第3話 直子あるいは僕の話

 僕はようやく46ページまで読み進めて――本当はもっとペースをあげて読めるのだけれど――ハルキ味がいくらかでも僕の中に取り込まれていないかと確認した。僕の感想文に出てきた単語が使われているのを見つけると、わずかに嬉しさがこみあげた。
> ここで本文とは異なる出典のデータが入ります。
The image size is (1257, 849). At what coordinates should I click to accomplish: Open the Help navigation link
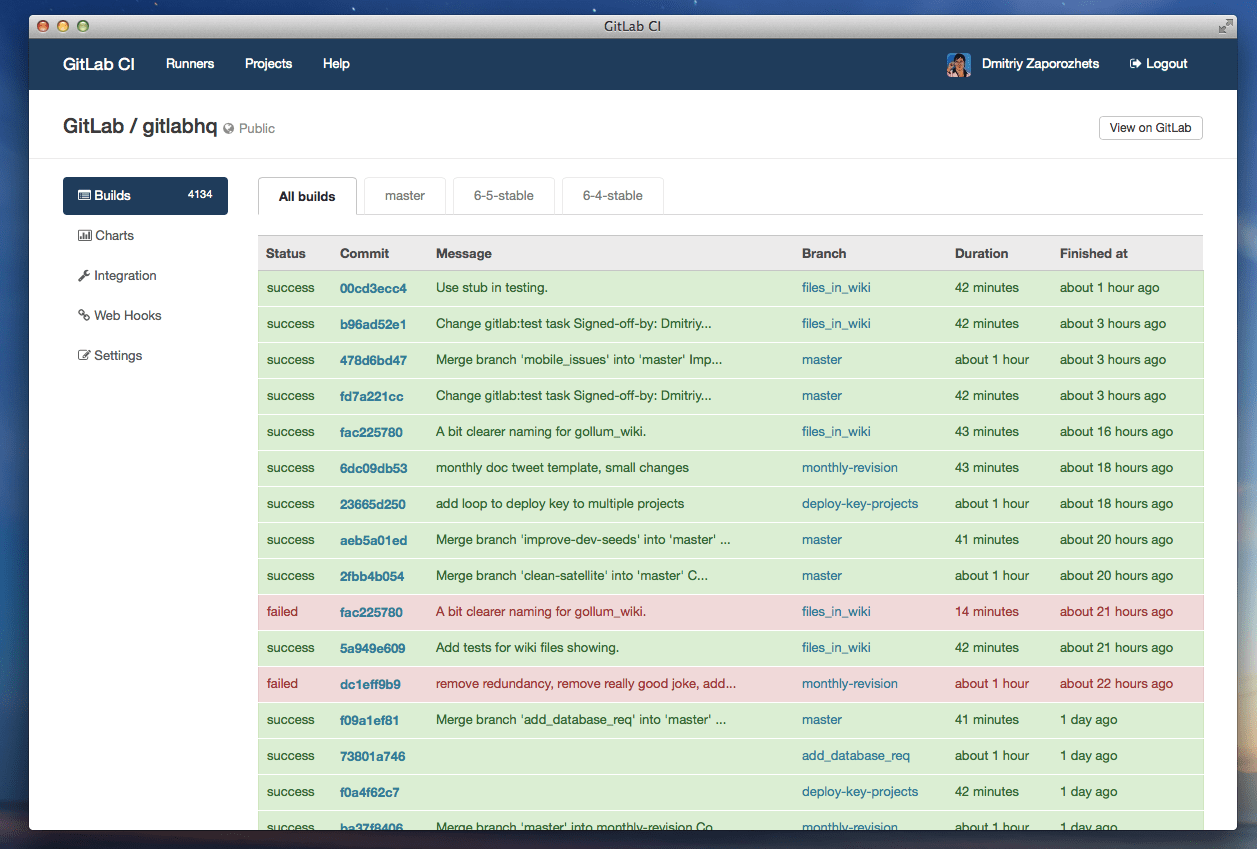coord(336,64)
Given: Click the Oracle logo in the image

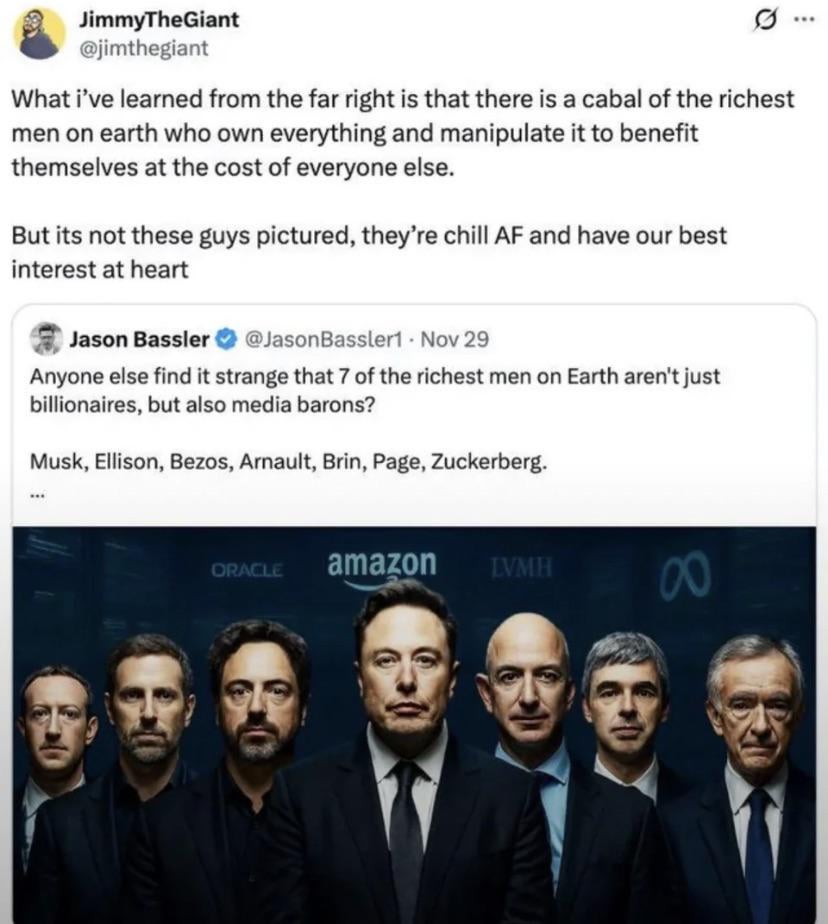Looking at the screenshot, I should pos(247,570).
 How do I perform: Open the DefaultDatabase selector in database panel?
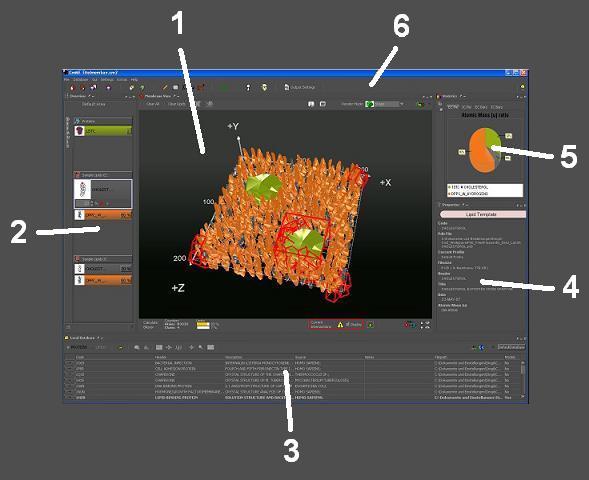511,347
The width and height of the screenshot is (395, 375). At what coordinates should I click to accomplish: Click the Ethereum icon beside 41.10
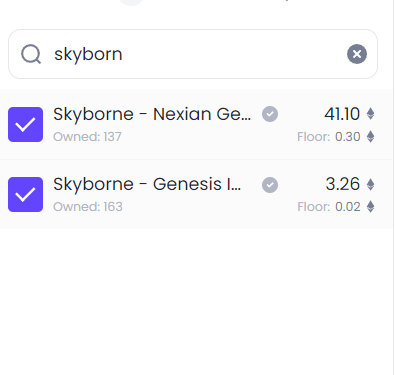pos(370,114)
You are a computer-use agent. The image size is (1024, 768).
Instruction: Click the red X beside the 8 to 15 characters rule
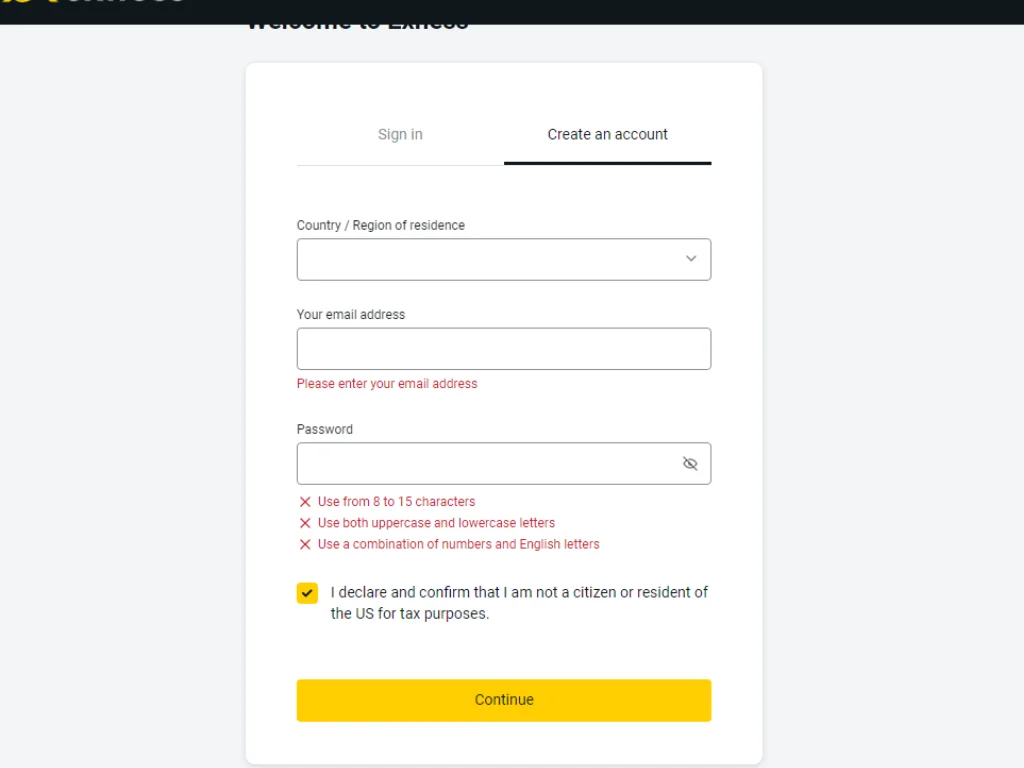[x=305, y=501]
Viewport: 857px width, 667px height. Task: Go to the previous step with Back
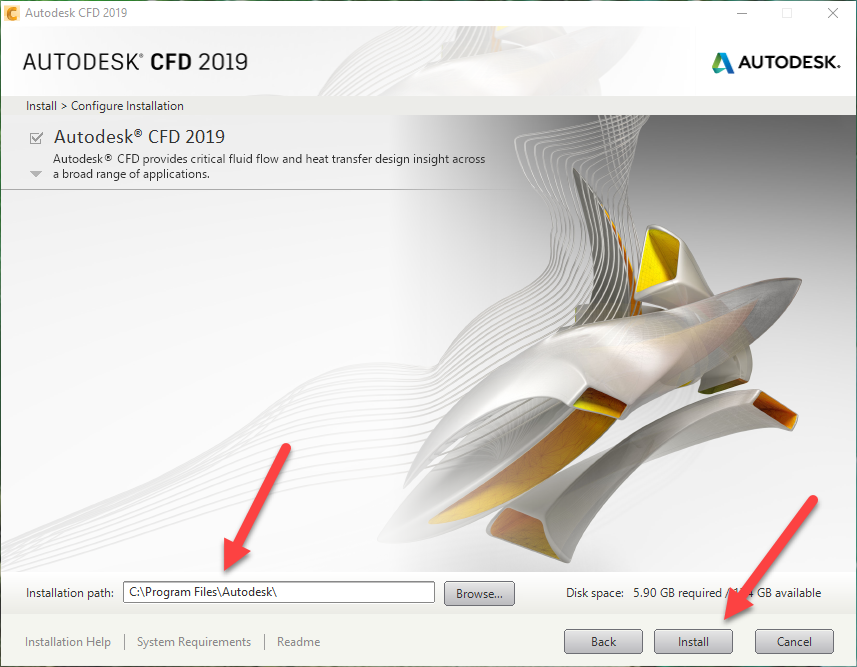tap(603, 641)
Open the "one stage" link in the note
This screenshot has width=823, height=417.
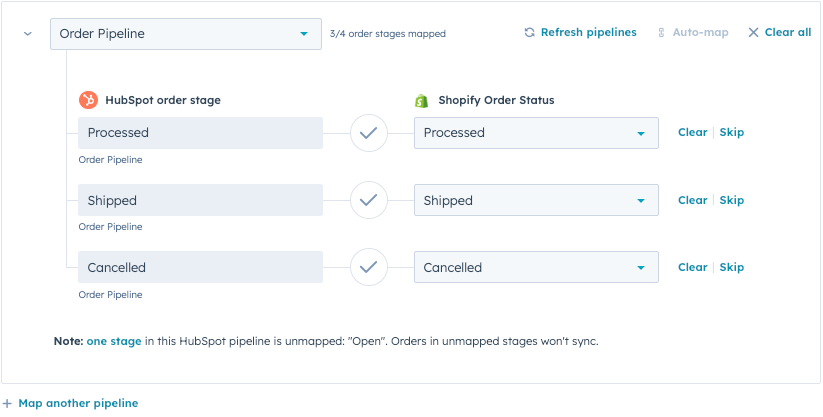114,341
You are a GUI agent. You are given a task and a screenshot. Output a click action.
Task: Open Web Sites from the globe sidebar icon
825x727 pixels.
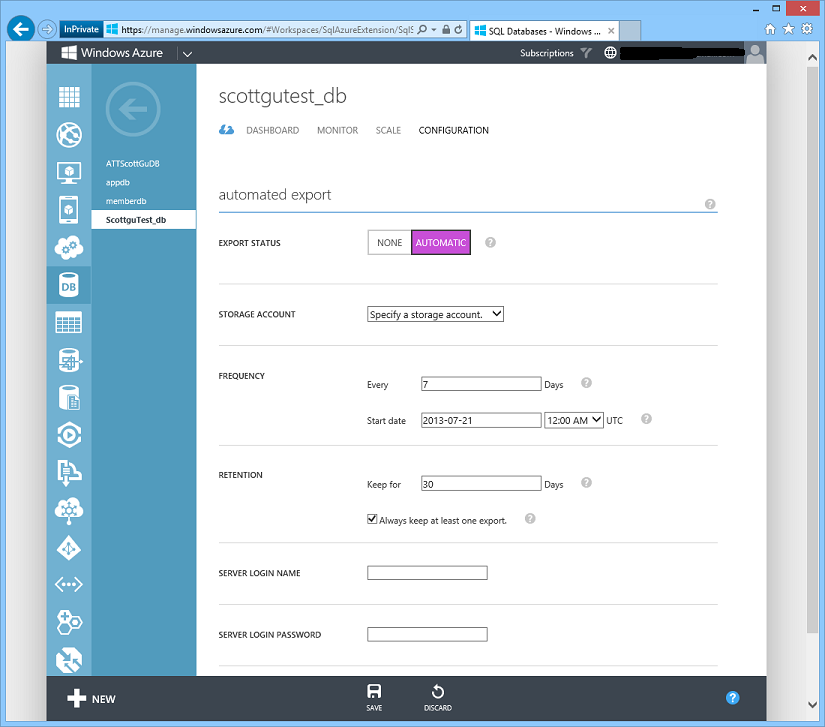pyautogui.click(x=69, y=134)
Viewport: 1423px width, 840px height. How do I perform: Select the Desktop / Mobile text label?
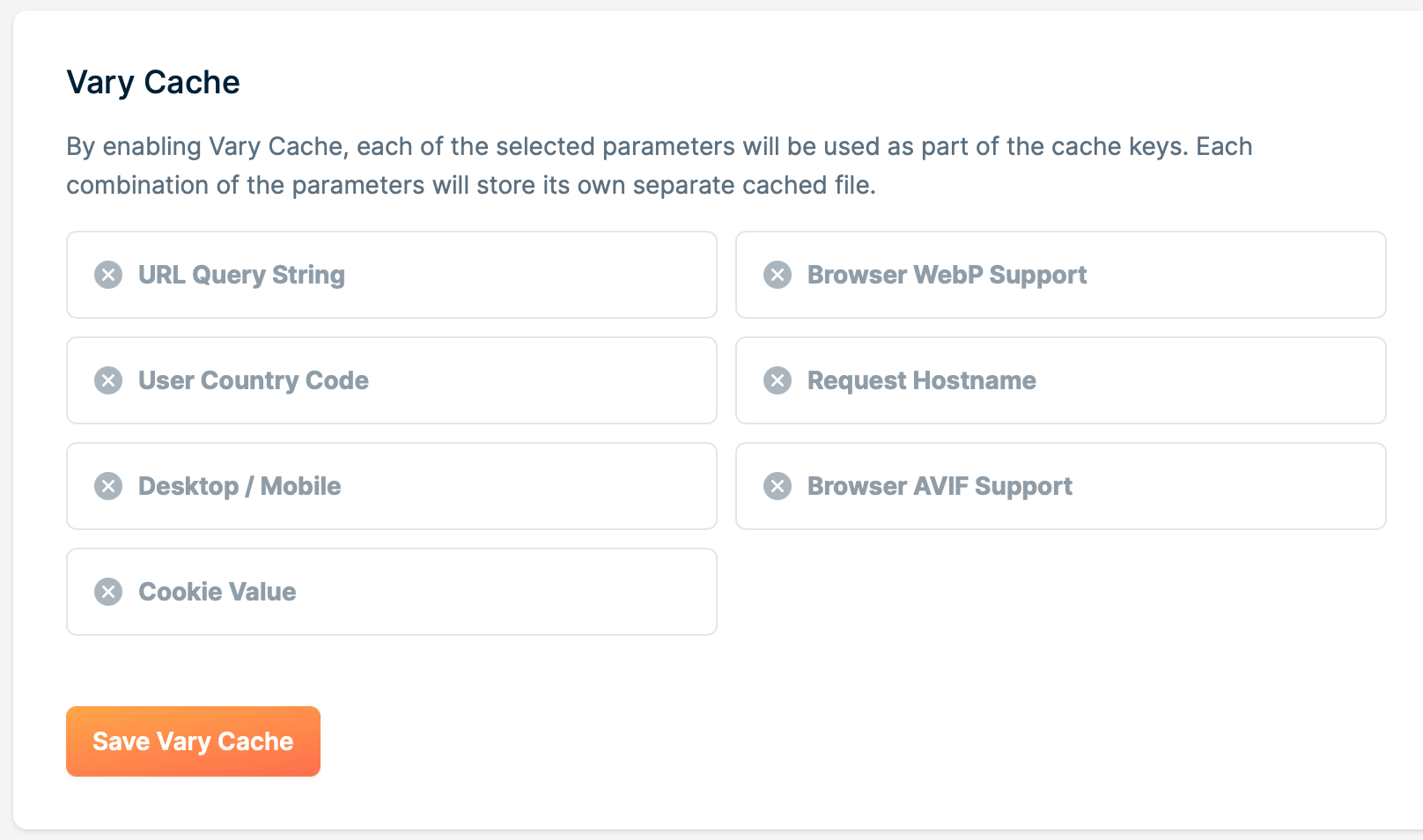(x=239, y=486)
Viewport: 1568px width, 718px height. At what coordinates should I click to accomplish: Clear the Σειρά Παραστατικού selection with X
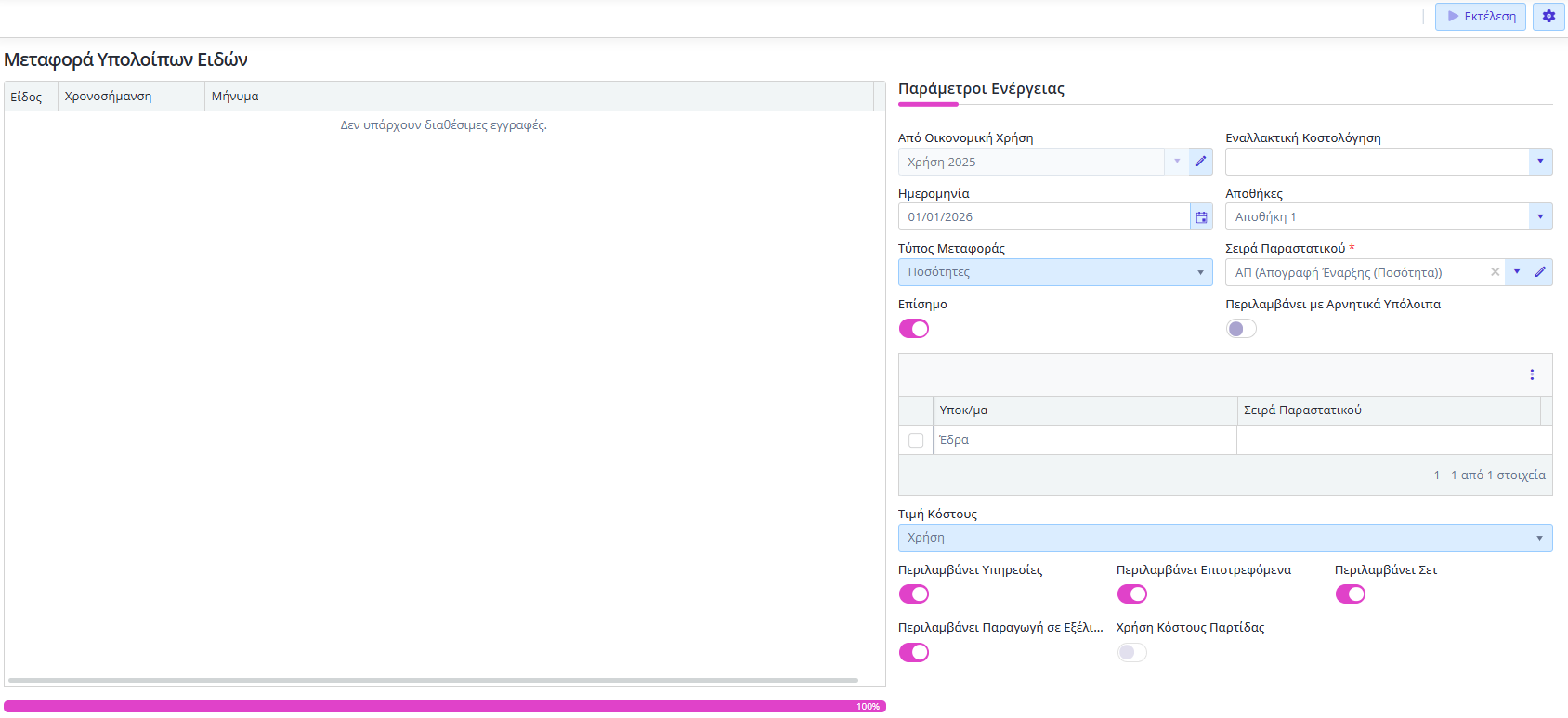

 文末の処理、会話の拾い上げ、逆接の接続詞の使い方。気になるところをチェックしていく。そうしているうちに、直子との会話に行き着いた。最初の野井戸の話から比べたら随分読みやすかった。特に、直子が言葉を見つけられないと話すシーン。二人の自分がいて、もう一人が言葉を持っているという表現は、僕の実際のところと同じで共感できた。そして、ワタナベがそれをありきたりな言葉でまとめて返すことについても、僕の実生活でもよくある話だった。だから直子のがっかりした気持ちについてはよくわかった。


 「よく書こうと思ったな」

 僕はそう思った。直子の理解され難いその精神の掴みどころのなさ。掴みどころのないものは掴みどころなく書くことになる。でも、それが読者にとって面白いかと言われれば怪しいだろう。僕が彼女の内面をそう書くとしたら(万が一にも無い話なんだけれど)、話の後半にはものすごい何かを書かなくてはいけないような気がしてくる。まさか、こんなのらりくらりとしたやりとり(僕にとっては僕のことを書いているくらい共感するやりとりだから面白かったのだが、やはりのらりくらりに代わる言葉が見つからない)だけで終始するはずあるまい。


 世の中のハルキストたちは、この本のどこから自分自身の盛り上がりを見せたのだろうか。僕にとっては、この直子のセリフから『僕のノルウェイの森』が始まった気がした。